Lothar im Forum ??? 

Darf ich um einen Link bitten?


----------



## scholzi (3. Mai 2011)

*AW: Skimmer für 2500L Teich?*

Hi
das ist ein Partner-Forum
http://www.koi-gehlhaar.de/koi/forum/
von Lothar Gehlhaar


----------



## koifischfan (8. Mai 2011)

*AW: Skimmer für 2500L Teich?*



> Ich keschere auch ab aber mein Kescher ist gar nicht so lang um bis zur Mitte zu kommen usw. Also muss was anderes her.


Ich habe bei meinen Kescher, ein runder mit ca 20 cm Durchmesser, den Stiel in ein Elektro-Installationsrohr gesteckt.
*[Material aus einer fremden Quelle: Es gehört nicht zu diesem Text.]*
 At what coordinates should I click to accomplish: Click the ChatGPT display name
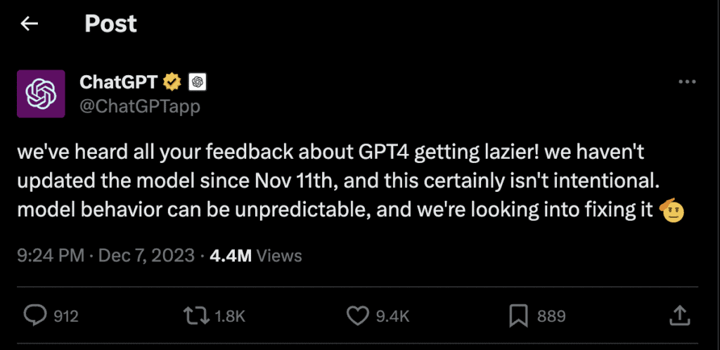coord(117,82)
Länge jetzt 3 Meter + Arm.


----------



## KielerJung (8. Mai 2011)

*AW: Skimmer für 2500L Teich?*



pyro schrieb:


> Regine, Du hast ja den Skimmer von Oase... kannst mal bitte gucken ob man da auch einen Schlauch anbasteln kann bei der Ausströmöffnung?



Ja, das geht.  Es muss nur ein Teil der Verkleidung weggeschnitten werden, dann kann man an die Ausströmöffnung (mit Gewinde) eine Schlauchtülle aufschrauben.

Habe das gerade zusammengebastelt und an den Sattelitenanschluss meiner Aquamax 4000 gehängt. Funktionierte zeitweise, jetzt schwächelt´s gerade. Muss da noch mal optimieren.

Gruß Daniel


----------